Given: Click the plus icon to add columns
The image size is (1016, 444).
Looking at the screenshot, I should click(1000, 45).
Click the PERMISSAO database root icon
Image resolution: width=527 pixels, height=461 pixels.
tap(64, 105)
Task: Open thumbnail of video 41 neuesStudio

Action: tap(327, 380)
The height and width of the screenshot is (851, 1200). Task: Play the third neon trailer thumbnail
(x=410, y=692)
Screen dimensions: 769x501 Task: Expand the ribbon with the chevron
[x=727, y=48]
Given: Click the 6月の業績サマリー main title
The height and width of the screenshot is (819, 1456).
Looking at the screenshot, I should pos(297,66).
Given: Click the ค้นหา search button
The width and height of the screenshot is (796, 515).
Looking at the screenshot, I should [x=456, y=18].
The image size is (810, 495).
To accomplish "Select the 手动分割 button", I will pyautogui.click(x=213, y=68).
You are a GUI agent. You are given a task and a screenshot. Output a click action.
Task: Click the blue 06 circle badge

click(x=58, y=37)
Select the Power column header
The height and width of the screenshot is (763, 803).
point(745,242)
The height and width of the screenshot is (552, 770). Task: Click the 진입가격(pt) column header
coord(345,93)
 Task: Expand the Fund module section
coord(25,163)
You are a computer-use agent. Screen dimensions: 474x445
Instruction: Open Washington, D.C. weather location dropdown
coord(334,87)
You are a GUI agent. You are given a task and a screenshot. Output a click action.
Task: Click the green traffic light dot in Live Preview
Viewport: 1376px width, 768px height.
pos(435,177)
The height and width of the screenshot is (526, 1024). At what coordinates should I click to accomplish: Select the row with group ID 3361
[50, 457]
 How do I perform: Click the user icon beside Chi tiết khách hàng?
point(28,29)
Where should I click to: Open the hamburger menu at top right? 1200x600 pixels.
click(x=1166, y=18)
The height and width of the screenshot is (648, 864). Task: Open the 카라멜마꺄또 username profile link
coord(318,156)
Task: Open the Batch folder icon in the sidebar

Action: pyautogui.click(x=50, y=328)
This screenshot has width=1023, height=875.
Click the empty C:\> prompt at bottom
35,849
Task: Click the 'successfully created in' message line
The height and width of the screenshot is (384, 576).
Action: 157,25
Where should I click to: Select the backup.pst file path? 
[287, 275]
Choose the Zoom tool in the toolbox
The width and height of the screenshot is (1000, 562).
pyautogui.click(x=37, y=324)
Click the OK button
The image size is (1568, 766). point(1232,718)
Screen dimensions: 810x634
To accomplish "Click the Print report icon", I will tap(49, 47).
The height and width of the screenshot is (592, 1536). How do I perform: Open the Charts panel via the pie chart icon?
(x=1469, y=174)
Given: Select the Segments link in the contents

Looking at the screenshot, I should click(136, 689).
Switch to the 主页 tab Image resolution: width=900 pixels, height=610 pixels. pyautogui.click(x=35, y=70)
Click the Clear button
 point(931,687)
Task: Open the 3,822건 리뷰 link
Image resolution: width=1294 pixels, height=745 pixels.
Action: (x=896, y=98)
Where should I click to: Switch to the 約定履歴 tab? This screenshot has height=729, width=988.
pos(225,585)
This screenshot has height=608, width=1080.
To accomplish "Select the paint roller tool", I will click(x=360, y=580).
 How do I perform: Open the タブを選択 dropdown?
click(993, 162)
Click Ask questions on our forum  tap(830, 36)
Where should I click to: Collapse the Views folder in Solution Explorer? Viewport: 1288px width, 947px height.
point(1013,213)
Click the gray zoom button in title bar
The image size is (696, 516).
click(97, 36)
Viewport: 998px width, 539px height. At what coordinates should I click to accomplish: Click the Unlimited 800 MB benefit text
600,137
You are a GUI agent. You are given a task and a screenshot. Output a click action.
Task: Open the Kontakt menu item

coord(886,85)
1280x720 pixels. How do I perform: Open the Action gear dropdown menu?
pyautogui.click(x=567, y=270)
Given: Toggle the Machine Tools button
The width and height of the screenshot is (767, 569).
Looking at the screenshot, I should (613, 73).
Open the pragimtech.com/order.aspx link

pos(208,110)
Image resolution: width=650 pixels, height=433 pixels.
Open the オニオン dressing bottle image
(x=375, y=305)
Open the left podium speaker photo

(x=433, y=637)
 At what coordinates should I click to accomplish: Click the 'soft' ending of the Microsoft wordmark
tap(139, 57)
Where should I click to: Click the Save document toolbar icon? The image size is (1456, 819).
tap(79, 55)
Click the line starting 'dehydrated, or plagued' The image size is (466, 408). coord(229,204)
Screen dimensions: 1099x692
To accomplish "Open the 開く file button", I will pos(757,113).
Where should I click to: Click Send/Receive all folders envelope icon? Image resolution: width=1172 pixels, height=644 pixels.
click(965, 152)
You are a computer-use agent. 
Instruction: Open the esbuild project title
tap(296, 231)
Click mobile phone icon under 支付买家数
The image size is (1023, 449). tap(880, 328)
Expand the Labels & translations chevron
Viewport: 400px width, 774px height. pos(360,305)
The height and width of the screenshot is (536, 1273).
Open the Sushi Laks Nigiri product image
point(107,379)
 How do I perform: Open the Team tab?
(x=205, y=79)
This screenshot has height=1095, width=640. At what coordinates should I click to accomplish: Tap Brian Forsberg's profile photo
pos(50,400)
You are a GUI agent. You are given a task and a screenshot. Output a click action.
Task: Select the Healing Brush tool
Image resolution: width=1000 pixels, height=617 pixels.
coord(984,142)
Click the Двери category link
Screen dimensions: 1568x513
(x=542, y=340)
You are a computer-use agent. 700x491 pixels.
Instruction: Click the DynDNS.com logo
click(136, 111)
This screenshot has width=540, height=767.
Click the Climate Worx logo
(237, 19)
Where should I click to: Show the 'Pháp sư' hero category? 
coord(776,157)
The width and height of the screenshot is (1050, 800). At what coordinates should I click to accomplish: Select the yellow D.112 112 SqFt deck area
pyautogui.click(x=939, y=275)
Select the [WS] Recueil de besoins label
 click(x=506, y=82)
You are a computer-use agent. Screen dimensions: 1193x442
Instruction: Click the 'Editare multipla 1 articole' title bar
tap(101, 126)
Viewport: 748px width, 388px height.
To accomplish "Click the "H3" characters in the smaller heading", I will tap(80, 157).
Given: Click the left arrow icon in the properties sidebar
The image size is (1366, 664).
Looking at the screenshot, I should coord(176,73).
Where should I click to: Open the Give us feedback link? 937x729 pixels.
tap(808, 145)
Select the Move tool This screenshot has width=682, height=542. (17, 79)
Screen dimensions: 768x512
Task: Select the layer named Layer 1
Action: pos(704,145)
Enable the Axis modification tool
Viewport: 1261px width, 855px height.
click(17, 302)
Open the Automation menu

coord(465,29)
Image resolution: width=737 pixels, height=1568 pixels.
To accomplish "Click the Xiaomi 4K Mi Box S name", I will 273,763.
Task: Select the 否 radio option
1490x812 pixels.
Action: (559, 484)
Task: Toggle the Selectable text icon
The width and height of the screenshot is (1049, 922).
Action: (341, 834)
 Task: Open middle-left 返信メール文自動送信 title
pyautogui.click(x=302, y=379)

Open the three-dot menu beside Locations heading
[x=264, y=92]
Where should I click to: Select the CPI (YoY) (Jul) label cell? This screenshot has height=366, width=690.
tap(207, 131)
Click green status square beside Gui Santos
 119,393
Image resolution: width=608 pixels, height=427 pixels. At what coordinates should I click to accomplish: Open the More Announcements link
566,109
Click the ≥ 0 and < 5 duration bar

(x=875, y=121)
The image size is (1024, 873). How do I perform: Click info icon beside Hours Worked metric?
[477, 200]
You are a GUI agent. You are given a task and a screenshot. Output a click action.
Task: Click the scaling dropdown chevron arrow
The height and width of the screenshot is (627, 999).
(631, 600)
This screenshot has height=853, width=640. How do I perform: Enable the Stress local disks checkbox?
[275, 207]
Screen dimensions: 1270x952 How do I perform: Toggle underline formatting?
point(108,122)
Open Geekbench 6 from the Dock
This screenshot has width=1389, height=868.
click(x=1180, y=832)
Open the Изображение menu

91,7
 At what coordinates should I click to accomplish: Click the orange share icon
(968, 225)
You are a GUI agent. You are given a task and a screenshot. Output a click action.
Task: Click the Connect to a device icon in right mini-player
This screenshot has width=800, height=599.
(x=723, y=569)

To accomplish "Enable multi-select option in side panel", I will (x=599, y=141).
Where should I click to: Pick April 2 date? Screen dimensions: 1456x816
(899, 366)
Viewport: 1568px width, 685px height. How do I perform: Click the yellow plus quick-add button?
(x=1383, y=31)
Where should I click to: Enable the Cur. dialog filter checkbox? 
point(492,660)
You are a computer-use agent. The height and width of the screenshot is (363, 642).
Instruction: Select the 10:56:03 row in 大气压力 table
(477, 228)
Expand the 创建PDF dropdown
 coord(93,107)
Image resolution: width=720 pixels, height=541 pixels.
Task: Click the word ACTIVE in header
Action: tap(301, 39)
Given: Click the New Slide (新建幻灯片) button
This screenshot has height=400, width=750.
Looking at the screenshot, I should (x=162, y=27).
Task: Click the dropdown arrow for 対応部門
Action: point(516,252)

========================================================================

WORK ORDER:
Show me every line in the data above that includes "will".

REPLY:
To accomplish "Select the 手动分割 button", I will pyautogui.click(x=213, y=68).
To accomplish "Click the Print report icon", I will tap(49, 47).
To accomplish "Select the paint roller tool", I will click(x=360, y=580).
To accomplish "Open the 開く file button", I will pos(757,113).
To accomplish "Click the "H3" characters in the smaller heading", I will tap(80, 157).
To accomplish "Click the Xiaomi 4K Mi Box S name", I will 273,763.
To accomplish "Enable multi-select option in side panel", I will (x=599, y=141).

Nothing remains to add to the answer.